En entrant dans le salon où ils étaient rassemblés, le bon ministre jeta un coup d’œil rapide autour de lui, et tressaillit en voyant à quel point Émilie était changée. En effet, la pauvre enfant avait perdu, avec le bonheur, les belles couleurs qui donnaient un éclat si vif à sa beauté ; et Mrs Wilson remarqua avec peine qu’en revoyant l’ami de Denbigh, ses joues se couvrirent d’une nouvelle pâleur.

— Où avez-vous vu pour la dernière fois mon cher George ? dit le docteur à Mrs Wilson de manière à n’être entendu que d’elle seule.

— À L***, répondit Mrs Wilson gravement.

— À L*** ! s’écria le docteur étonné ; eh ! quoi ! ne vous a-t-il pas suivie à Bath ?

— Non, j’ai appris qu’il était auprès d’un parent malade, dit Mrs Wilson surprise que son vieil ami choisît un sujet de conversation qu’il devait savoir lui être pénible.

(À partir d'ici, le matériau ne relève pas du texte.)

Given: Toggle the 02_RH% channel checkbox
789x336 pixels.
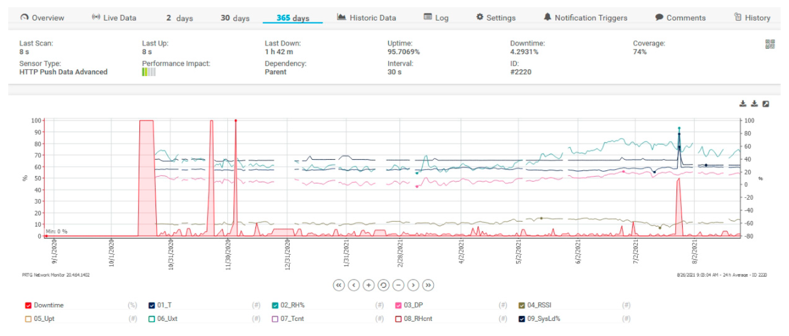Looking at the screenshot, I should [275, 305].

Il ne connaissait pas certainement les torts de Denbigh envers Mrs Fitzgerald, mais il ne pouvait ignorer son mariage.

— Il y a quelque temps que je n’ai eu de ses nouvelles, reprit le docteur en la regardant d’un air expressif. Il semblait attendre que Mrs Wilson ajoutât quelque chose ; mais elle ne dit rien, et il continua :

— J’espère que vous ne m’accuserez point d’indiscrétion, si je prends la liberté de vous demander si George a jamais exprimé le désir d’être uni à Émilie par des liens plus doux et plus étroits que ceux de l’amitié.

La veuve hésita quelques instants, et répondit à voix basse : — Oui, il a demandé sa main.

— Eh bien ! et Émilie ?…

— Émilie l’a refusé, répondit Mrs Wilson en levant la tête avec dignité.

Le docteur Yves ne dit rien, mais toute sa contenance exprimait assez le chagrin que lui causait cette nouvelle. Mrs Wilson avait témoigné trop de répugnance à traiter ce sujet pour qu’il osât l’entamer de nouveau ; mais elle remarqua que lorsque le baronnet ou lady Moseley prononçaient le nom de Denbigh, les yeux du bon docteur étaient à l’instant fixés sur eux avec l’expression du plus vif intérêt.